__Exercise prompt__
Copy exactly the lines of the material below that run from the one containing "Fareham Sailing & Motor Boat Club (51, 753)" through the one containing "Oarsome Chance (49, 1122)". Copy no other lines.

__Data__
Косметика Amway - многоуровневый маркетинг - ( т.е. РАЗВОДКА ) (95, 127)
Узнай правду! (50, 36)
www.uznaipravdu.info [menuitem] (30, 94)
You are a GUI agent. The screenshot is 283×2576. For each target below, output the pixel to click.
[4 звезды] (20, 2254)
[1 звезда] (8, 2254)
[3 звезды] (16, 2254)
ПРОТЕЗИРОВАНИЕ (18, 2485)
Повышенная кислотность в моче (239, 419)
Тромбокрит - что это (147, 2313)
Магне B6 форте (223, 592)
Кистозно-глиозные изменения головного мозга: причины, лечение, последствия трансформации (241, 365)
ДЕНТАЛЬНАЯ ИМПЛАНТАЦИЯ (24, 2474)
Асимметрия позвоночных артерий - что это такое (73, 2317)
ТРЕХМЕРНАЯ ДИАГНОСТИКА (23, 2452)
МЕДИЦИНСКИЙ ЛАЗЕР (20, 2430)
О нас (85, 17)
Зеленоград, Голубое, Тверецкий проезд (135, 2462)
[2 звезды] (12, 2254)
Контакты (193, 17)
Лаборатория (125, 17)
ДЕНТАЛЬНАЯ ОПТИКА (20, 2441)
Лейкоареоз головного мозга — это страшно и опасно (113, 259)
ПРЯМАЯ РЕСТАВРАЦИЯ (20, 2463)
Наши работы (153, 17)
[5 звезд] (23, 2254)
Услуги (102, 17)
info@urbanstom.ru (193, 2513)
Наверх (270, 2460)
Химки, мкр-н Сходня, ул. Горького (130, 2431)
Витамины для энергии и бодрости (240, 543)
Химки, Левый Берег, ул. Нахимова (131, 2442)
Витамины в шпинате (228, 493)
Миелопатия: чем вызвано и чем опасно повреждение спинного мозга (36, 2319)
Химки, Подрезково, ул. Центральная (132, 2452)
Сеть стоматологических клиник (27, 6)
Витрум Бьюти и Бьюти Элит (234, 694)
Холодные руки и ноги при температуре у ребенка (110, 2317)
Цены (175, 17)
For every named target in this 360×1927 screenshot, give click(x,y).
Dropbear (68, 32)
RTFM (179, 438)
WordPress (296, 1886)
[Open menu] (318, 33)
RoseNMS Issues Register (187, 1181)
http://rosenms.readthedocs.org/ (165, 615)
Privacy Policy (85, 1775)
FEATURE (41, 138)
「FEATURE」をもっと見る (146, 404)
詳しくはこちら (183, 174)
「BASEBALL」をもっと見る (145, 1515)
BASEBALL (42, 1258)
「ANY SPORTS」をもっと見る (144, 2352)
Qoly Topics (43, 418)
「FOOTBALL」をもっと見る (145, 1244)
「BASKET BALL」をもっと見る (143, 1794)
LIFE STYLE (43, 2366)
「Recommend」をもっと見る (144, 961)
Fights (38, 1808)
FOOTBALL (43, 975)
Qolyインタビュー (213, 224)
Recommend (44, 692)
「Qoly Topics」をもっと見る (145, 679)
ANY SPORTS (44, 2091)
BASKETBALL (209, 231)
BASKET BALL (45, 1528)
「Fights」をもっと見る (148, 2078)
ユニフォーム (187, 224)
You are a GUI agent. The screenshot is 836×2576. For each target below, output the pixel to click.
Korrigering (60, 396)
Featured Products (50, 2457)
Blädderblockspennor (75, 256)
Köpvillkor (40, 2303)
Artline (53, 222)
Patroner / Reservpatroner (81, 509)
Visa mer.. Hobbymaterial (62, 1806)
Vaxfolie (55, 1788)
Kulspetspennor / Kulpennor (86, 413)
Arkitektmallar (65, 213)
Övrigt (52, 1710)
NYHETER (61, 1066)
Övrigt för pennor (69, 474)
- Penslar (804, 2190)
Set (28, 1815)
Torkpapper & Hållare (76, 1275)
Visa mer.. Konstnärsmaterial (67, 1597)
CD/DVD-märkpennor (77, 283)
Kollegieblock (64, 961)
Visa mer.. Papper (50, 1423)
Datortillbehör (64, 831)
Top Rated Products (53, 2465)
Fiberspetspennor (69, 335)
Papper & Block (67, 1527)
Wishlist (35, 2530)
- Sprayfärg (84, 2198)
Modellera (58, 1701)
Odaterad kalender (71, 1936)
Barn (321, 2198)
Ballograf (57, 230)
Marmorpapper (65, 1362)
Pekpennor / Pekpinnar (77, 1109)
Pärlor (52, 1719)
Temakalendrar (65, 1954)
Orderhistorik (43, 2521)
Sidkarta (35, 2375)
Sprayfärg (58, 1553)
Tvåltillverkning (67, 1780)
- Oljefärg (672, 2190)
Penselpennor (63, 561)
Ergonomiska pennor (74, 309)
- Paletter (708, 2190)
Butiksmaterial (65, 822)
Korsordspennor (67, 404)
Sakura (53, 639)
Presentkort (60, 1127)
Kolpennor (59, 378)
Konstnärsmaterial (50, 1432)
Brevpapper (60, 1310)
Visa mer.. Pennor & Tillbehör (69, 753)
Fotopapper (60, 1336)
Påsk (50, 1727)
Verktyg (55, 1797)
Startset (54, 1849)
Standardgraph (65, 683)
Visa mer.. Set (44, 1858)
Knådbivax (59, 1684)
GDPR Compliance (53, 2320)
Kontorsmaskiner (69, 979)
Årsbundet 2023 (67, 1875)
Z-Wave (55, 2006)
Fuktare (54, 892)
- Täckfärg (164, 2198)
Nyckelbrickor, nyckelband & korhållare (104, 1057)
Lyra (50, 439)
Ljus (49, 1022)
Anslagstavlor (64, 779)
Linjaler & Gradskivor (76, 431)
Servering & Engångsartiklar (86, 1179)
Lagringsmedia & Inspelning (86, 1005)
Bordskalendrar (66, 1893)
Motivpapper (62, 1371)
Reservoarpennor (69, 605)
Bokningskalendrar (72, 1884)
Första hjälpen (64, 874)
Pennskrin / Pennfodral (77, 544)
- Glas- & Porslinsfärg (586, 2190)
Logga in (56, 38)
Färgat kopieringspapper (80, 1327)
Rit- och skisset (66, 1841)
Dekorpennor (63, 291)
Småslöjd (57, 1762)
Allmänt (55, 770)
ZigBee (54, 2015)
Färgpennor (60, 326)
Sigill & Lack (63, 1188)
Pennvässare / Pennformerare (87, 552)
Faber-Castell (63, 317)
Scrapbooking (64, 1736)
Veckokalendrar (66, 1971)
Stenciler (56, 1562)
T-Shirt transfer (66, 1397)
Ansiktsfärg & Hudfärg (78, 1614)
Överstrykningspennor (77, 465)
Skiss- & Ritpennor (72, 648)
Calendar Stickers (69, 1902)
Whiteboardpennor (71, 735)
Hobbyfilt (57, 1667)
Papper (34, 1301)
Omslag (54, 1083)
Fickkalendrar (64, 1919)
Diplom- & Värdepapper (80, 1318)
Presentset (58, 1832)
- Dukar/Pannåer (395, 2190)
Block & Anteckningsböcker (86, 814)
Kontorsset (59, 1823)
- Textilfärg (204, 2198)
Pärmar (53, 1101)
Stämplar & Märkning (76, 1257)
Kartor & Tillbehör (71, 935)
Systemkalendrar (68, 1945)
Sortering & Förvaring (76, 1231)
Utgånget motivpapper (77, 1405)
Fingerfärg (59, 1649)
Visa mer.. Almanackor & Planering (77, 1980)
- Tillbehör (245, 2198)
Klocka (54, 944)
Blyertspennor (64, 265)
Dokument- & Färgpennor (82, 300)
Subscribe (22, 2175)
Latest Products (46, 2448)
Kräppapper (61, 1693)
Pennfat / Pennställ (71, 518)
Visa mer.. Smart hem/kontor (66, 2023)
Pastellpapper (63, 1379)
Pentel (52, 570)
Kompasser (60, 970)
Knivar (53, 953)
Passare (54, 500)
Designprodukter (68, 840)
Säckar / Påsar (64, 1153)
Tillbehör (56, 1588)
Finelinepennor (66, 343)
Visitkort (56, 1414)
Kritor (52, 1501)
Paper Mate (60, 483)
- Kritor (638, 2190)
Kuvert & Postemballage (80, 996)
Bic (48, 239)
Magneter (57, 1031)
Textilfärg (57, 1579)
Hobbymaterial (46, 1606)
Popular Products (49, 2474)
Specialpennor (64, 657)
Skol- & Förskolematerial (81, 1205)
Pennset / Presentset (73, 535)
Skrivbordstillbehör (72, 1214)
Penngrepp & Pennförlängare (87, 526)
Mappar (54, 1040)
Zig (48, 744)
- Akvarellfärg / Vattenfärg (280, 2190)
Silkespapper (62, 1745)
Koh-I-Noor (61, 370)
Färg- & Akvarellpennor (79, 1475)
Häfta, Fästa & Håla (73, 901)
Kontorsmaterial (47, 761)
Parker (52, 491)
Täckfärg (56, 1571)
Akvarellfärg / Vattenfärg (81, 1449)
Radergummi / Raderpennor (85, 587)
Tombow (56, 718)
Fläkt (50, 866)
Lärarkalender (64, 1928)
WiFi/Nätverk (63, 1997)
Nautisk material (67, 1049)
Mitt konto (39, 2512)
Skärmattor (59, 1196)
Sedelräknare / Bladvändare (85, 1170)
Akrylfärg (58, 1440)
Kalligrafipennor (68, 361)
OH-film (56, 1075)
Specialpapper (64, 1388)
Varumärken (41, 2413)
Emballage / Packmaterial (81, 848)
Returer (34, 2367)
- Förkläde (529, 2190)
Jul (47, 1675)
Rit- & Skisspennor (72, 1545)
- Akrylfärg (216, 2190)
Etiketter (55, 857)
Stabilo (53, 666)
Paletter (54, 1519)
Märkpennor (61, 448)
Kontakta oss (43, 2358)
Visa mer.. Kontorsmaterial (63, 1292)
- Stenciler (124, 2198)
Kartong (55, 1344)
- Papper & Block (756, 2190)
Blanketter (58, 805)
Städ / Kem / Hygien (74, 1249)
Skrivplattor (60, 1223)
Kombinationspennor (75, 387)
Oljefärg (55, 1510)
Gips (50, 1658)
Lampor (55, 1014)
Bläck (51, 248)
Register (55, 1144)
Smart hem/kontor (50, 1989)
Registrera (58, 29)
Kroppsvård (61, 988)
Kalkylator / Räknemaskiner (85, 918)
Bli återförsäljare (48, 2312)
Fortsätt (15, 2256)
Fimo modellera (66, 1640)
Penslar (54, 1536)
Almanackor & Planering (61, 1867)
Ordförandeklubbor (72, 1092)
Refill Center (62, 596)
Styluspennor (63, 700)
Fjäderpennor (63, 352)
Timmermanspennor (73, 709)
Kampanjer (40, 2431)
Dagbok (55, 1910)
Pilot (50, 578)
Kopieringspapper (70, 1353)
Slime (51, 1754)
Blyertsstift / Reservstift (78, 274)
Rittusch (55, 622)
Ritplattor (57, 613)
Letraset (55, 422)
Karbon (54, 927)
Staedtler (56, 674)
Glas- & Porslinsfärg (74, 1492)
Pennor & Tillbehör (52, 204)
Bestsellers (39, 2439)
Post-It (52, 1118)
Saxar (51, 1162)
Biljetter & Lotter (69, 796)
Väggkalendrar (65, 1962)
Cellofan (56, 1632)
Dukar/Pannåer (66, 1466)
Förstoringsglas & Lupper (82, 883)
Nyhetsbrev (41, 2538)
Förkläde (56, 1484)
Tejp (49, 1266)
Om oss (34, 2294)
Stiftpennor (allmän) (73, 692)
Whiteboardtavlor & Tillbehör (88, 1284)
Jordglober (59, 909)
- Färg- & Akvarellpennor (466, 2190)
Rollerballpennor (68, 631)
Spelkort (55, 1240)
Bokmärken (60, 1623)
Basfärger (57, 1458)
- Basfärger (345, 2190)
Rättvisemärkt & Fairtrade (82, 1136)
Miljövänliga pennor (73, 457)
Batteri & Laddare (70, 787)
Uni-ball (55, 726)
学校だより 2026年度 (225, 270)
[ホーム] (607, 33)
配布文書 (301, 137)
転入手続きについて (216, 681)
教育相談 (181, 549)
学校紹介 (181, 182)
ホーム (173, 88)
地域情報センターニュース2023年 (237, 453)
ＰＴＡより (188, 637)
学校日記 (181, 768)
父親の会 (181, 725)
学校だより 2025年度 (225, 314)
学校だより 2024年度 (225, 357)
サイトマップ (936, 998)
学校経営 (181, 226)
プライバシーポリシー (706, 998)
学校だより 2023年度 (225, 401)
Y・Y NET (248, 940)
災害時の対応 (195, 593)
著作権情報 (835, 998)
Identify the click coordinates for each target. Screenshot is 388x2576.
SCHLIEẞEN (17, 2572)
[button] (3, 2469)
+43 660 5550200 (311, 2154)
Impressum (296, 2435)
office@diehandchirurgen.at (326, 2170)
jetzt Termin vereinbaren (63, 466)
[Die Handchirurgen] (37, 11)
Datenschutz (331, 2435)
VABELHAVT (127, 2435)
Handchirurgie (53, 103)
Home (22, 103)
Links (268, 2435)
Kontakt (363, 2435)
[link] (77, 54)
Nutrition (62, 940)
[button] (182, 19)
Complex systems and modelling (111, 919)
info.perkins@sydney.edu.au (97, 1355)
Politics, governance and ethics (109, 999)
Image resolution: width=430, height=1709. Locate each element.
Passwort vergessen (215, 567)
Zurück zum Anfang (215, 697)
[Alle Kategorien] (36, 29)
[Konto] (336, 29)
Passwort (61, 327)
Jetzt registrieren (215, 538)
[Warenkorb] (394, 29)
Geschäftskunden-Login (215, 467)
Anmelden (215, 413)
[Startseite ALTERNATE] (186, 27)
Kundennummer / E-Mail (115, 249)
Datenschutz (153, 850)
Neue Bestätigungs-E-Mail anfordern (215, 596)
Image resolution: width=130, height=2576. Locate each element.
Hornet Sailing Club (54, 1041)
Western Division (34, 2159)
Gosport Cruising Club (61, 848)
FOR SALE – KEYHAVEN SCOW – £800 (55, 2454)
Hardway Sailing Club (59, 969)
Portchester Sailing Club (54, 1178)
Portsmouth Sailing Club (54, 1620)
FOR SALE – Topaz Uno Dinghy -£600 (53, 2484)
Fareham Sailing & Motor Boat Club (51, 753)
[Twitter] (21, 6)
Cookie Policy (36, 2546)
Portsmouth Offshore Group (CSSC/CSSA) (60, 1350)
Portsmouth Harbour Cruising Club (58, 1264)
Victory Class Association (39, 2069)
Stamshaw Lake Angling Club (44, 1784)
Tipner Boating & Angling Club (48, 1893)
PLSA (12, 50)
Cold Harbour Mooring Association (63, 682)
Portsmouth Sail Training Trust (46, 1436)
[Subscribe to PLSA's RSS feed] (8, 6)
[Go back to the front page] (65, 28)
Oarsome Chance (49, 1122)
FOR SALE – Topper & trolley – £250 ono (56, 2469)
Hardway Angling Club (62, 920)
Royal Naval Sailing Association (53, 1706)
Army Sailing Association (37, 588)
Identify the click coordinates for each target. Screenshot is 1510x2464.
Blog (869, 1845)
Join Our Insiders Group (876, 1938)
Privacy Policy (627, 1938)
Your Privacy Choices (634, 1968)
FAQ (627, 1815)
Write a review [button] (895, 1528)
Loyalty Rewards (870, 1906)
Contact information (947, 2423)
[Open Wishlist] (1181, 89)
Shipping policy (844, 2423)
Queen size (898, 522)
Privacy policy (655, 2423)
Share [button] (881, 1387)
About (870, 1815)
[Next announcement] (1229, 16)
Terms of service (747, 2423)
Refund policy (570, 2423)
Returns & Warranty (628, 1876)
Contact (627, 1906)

__Result of this exercise__
Fareham Sailing & Motor Boat Club (51, 753)
[Twitter] (21, 6)
Cookie Policy (36, 2546)
Portsmouth Offshore Group (CSSC/CSSA) (60, 1350)
Portsmouth Harbour Cruising Club (58, 1264)
Victory Class Association (39, 2069)
Stamshaw Lake Angling Club (44, 1784)
Tipner Boating & Angling Club (48, 1893)
PLSA (12, 50)
Cold Harbour Mooring Association (63, 682)
Portsmouth Sail Training Trust (46, 1436)
[Subscribe to PLSA's RSS feed] (8, 6)
[Go back to the front page] (65, 28)
Oarsome Chance (49, 1122)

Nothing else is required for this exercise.